▶ TASK INSTRUCTIONS:
Retype, word for word, every line from the one holding "[artemizum140] (36, 1715)" through the one holding "Реєстрація (110, 6)" in the entries below, both included, and only those lines.
═══ STORED DATA
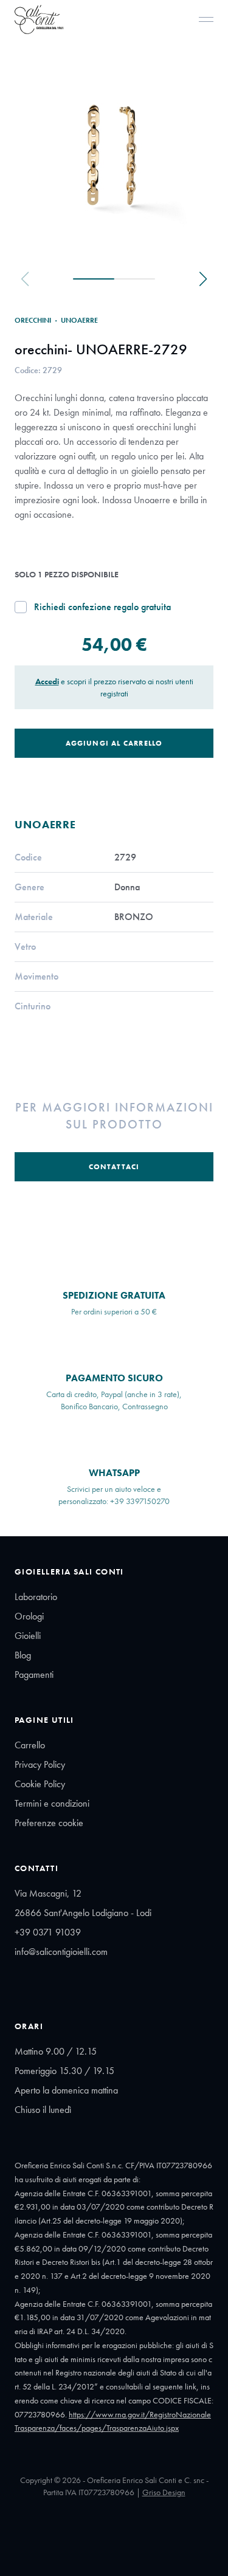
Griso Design (163, 2492)
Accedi (47, 681)
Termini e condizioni (52, 1803)
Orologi (29, 1616)
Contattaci (114, 1167)
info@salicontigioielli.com (61, 1951)
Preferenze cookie (49, 1822)
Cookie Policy (40, 1783)
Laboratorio (36, 1596)
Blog (23, 1655)
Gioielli (28, 1635)
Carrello (30, 1745)
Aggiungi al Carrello (114, 743)
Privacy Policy (40, 1764)
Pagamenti (34, 1674)
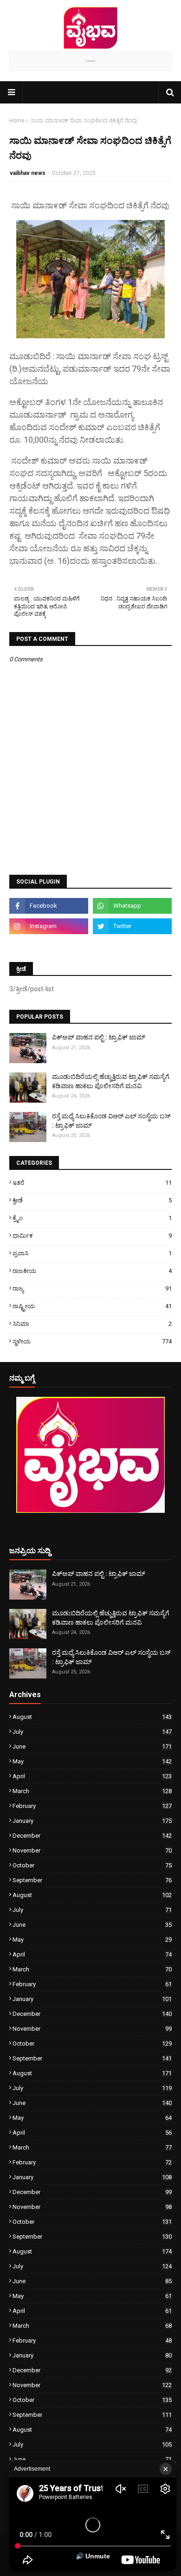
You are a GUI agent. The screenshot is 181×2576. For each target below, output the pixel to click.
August (92, 1716)
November (92, 1850)
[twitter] (132, 926)
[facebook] (48, 906)
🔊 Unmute (93, 2556)
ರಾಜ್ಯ (92, 1288)
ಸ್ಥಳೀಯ (92, 1341)
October (92, 1865)
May (92, 1761)
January (92, 1820)
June (92, 1746)
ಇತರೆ (92, 1182)
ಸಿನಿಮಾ (92, 1323)
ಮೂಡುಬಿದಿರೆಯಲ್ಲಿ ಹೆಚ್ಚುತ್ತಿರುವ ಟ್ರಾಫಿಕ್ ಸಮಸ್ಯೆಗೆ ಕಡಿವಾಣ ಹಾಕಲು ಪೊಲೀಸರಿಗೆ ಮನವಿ (110, 1081)
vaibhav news (27, 173)
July (92, 1731)
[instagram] (48, 926)
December (92, 1835)
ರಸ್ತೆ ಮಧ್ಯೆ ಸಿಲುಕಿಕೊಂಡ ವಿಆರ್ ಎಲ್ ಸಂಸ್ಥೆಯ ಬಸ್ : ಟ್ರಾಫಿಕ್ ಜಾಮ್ (111, 1120)
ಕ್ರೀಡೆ (92, 1200)
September (92, 1880)
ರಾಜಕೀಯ (92, 1270)
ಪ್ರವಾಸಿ (92, 1253)
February (92, 1805)
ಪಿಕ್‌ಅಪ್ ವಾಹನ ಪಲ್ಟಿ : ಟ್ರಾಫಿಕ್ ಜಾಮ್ (98, 1037)
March (92, 1791)
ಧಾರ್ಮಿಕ (92, 1235)
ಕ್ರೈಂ (92, 1217)
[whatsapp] (132, 906)
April (92, 1776)
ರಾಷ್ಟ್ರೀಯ (92, 1306)
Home (17, 120)
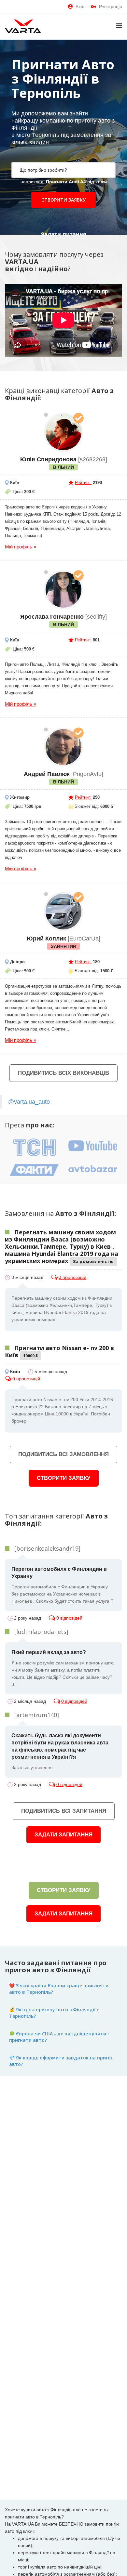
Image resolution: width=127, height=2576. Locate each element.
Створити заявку (63, 200)
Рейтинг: (83, 482)
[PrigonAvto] (63, 747)
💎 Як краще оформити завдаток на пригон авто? (61, 2061)
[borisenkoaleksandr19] (47, 1548)
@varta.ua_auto (29, 1101)
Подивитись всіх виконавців (63, 1073)
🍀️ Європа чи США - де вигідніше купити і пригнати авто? (59, 2037)
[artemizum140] (36, 1715)
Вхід (80, 6)
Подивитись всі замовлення (63, 1454)
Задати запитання (63, 1835)
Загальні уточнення (59, 1751)
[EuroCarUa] (63, 911)
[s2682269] (63, 432)
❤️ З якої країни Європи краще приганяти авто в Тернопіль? (58, 1988)
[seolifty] (63, 589)
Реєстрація (110, 6)
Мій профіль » (20, 546)
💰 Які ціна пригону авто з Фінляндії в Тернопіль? (54, 2012)
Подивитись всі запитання (63, 1811)
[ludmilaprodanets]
══════
▶ REPLY:
[artemizum140] (36, 1715)
Вхід (80, 6)
Подивитись всі замовлення (63, 1454)
Задати запитання (63, 1835)
Загальні уточнення (59, 1751)
[EuroCarUa] (63, 911)
[s2682269] (63, 432)
❤️ З якої країни Європи краще приганяти авто в Тернопіль? (58, 1988)
[seolifty] (63, 589)
Реєстрація (110, 6)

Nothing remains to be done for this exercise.